Each player takes it in turn to excavate, taking a single card from the face-down draw stack. Any item cards are taken into their hand, thieves and sandstorms activate immediately. A thief card allows the drawing player to blindly take a card from the hand of any other player. A sandstorm forces all players, including the drawing player to discard half their hand (rounded down) into the market.

During their turn, players can also form scoring sets by placing groups of the same card face up in front of themselves. Similar to the Hanging Gardens, each card has between 2 and 4 scores which represent the value of a set of those cards. Individual cards can always be made into low-valued sets, but scores increase sharply as more cards are collected.

Sets, placed in this way are safe from thieves or sandstorms and score at the end of the game but the players are also not permitted to add any additional cards to a face-up set. This is the only scoring mechanism in the game.

In addition to being somewhat valuable goods individually, map fragments allow access to the three chambers of the pyramid. The 3, 5, and 7 card chambers require the player to permanently discard respectivey 1, 2 or 3 map fragment cards.
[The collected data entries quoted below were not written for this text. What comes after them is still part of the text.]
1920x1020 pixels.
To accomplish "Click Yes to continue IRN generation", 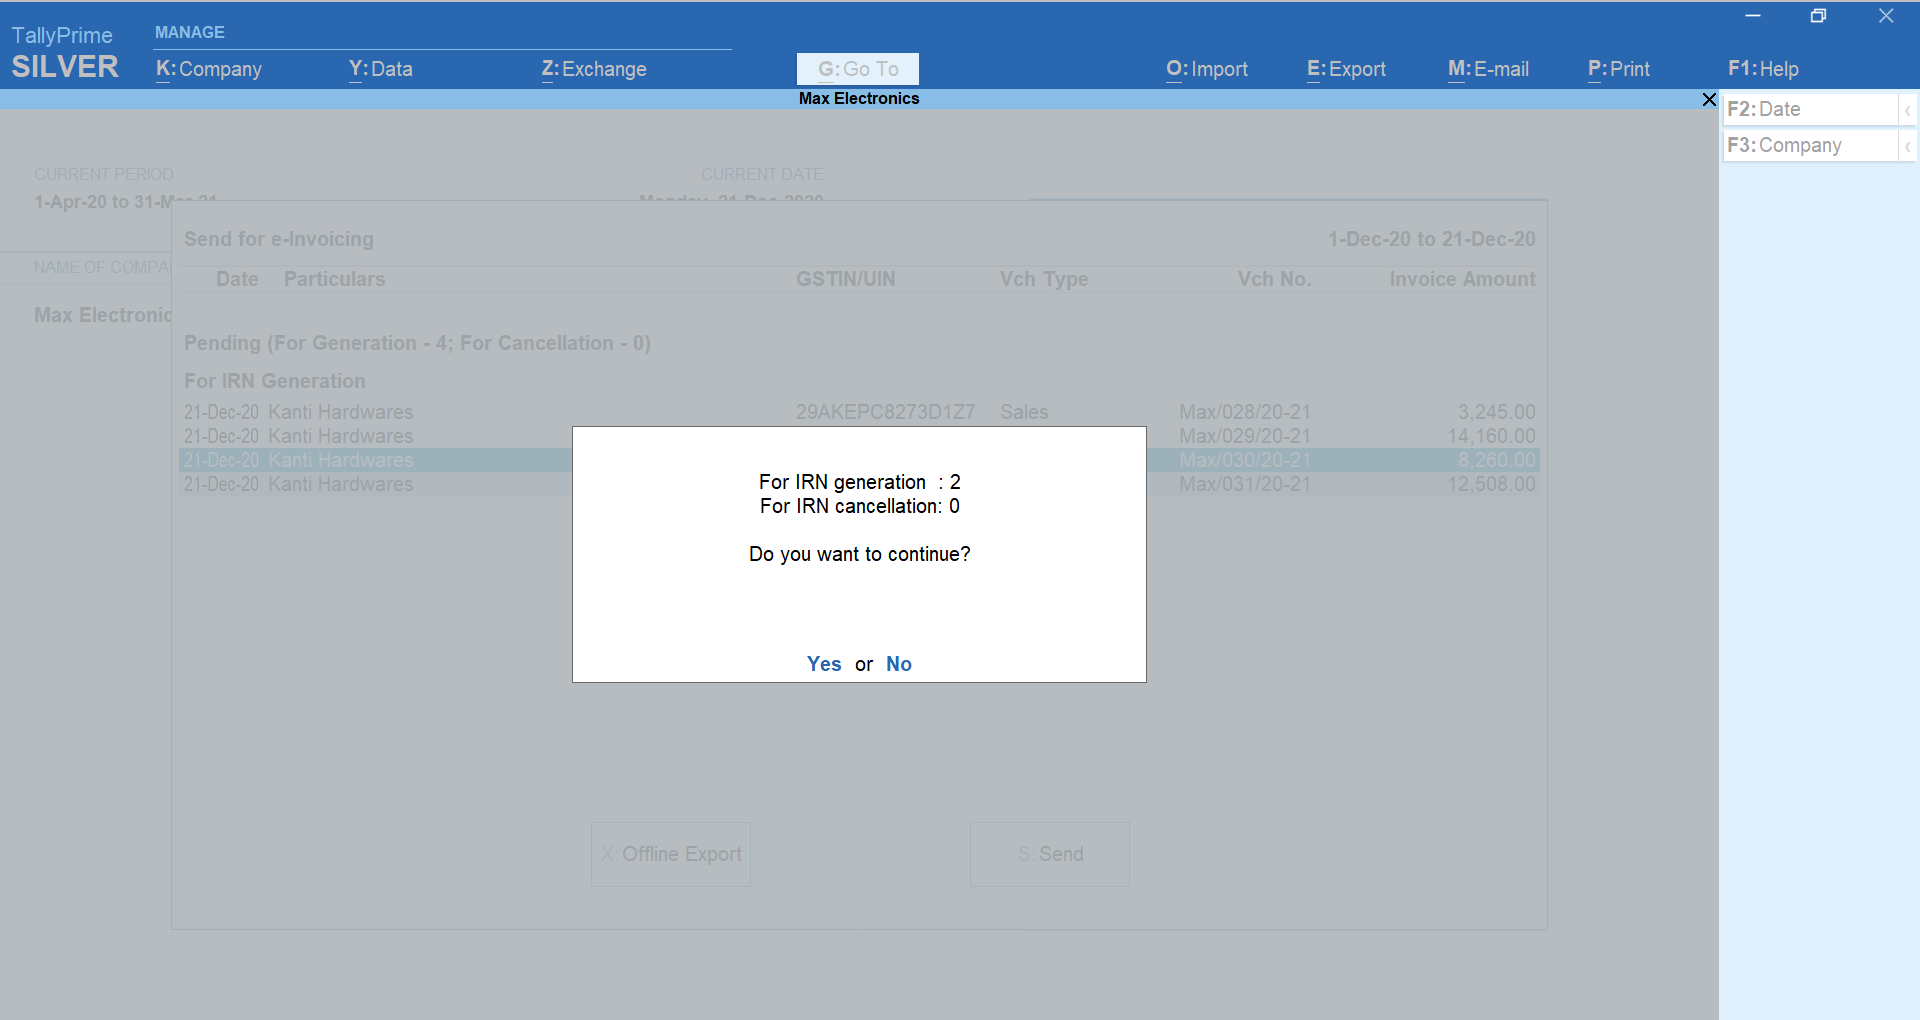I will coord(824,664).
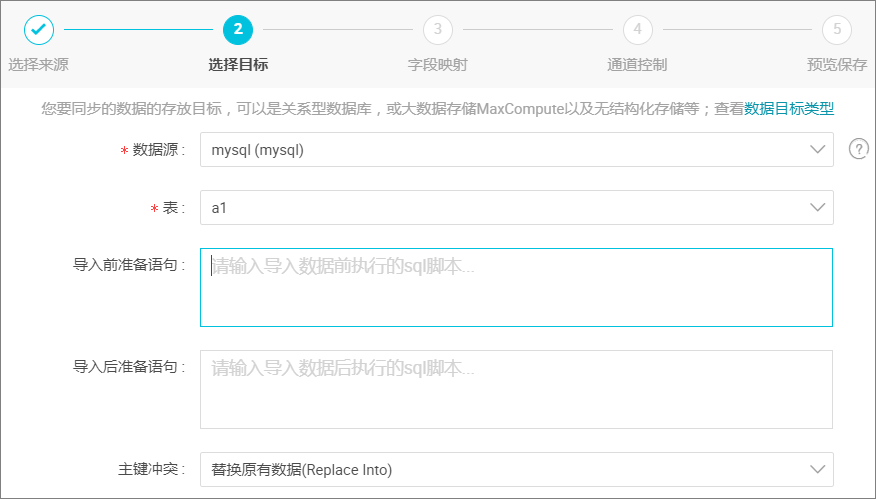Open the 主键冲突 Replace Into dropdown
This screenshot has height=499, width=876.
pyautogui.click(x=517, y=469)
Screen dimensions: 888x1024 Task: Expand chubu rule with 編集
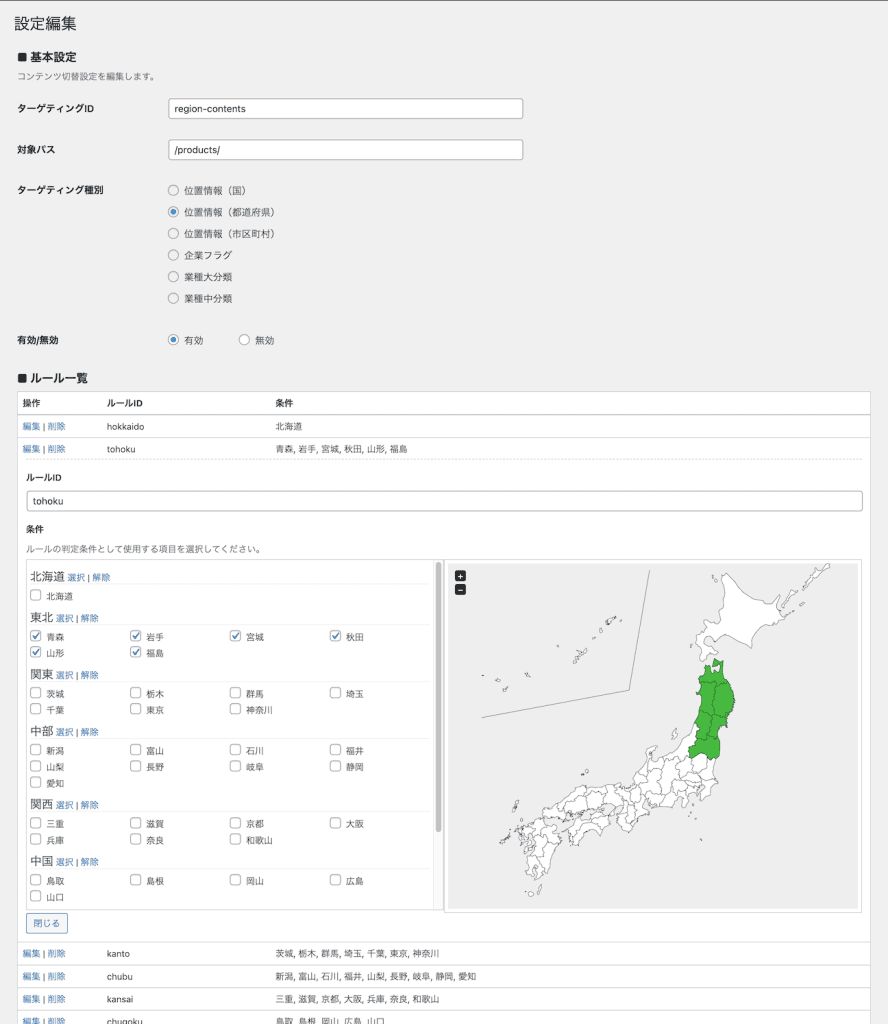(x=31, y=976)
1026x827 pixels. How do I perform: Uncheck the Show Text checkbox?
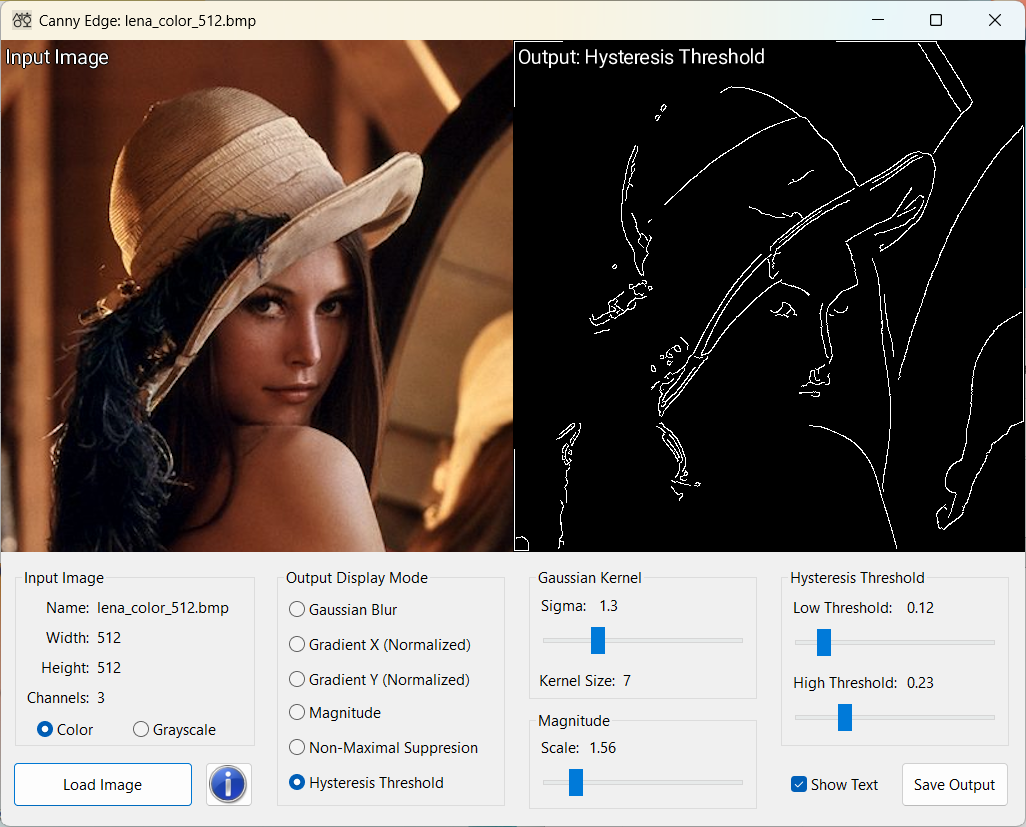click(799, 785)
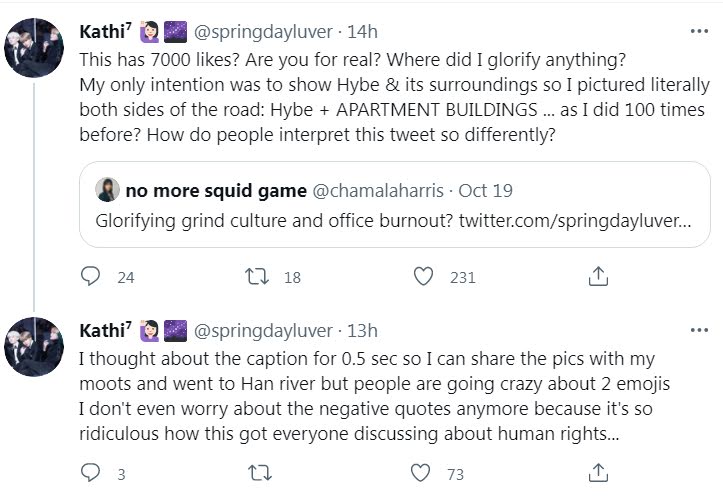This screenshot has width=723, height=499.
Task: Click the quoted tweet's small profile avatar
Action: point(107,189)
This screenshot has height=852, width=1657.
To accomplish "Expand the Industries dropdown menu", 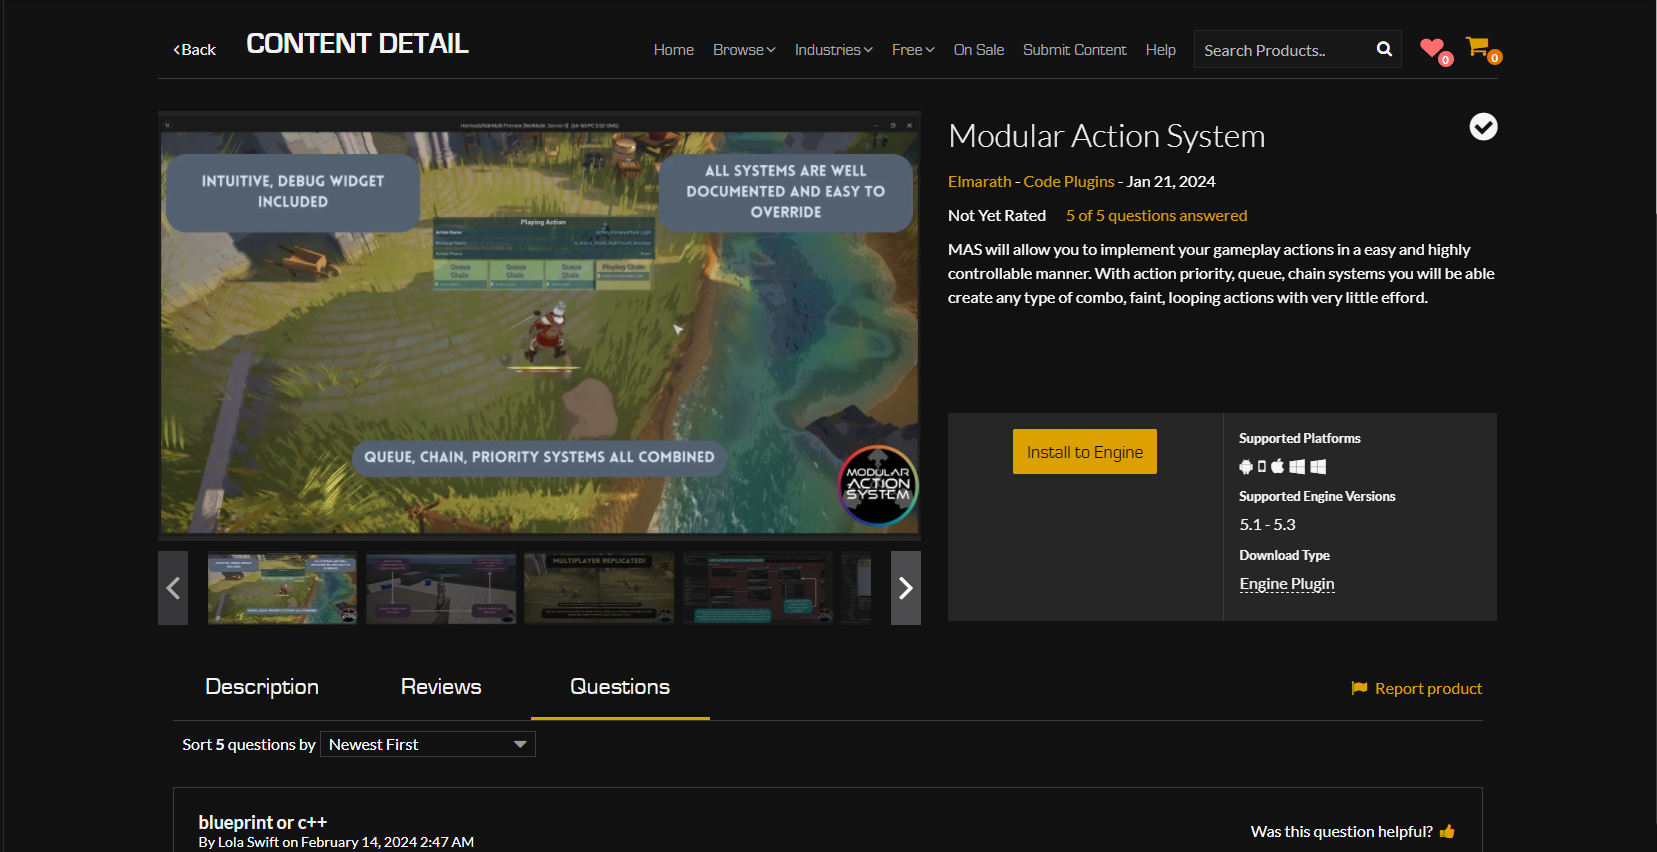I will tap(833, 50).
Finally, players are free to trade with the open market. Each type of card has a market value printed on it. Players can freely exchange any set of cards with a set having the same (or lower) total value from the Market. As all cards of the same type are identical, it's extremely convenient to arrrange the market cards in sets of the same type.

The game end phase begins when the entire draw deck has been excavated. Players take actions as normal (including passing) and do not draw from the deck, but if all players pass in order, the first player must place at least one set down. The game ends when everyone has emptied their hands. All sets are scored and the player with the most points wins!

Notes and Conclusions

It's worth pointing out that the map tiles are never inside the pyramid because of the slightly fiddly setup, however waiting too long to try and collect three map fragments is risky because other players can grab the other two chambers and them simply sell the remaining fragment you're waiting for to the museum.

The variable value sets makes it really valuable to collect multiple cards of one type but players have to keep a buffer of low-value cards which they are more willing to discard in a sandstorm. A single high value card is probably worth less than the set of three or four low valued cards you could trade it for. Of course, it's dangerous to put it in the market until you're sure you aren't handing a big point score to another player.

It's actually interesting how over the course of the game, through sandstorms and trading the market fills up with huge piles of low-valued coins and scraps of paper. This always struck me as the best piece of theme in the game.

The randomness of the sandstorms and thieves can make this a frustrating games for those who insist on always having planning and total information. For everyone else, this is a nifty light filler that plays quickly and has some cute thematic parts. Now that it has become more widely available after the Z-man printing, it's much easier to get, too.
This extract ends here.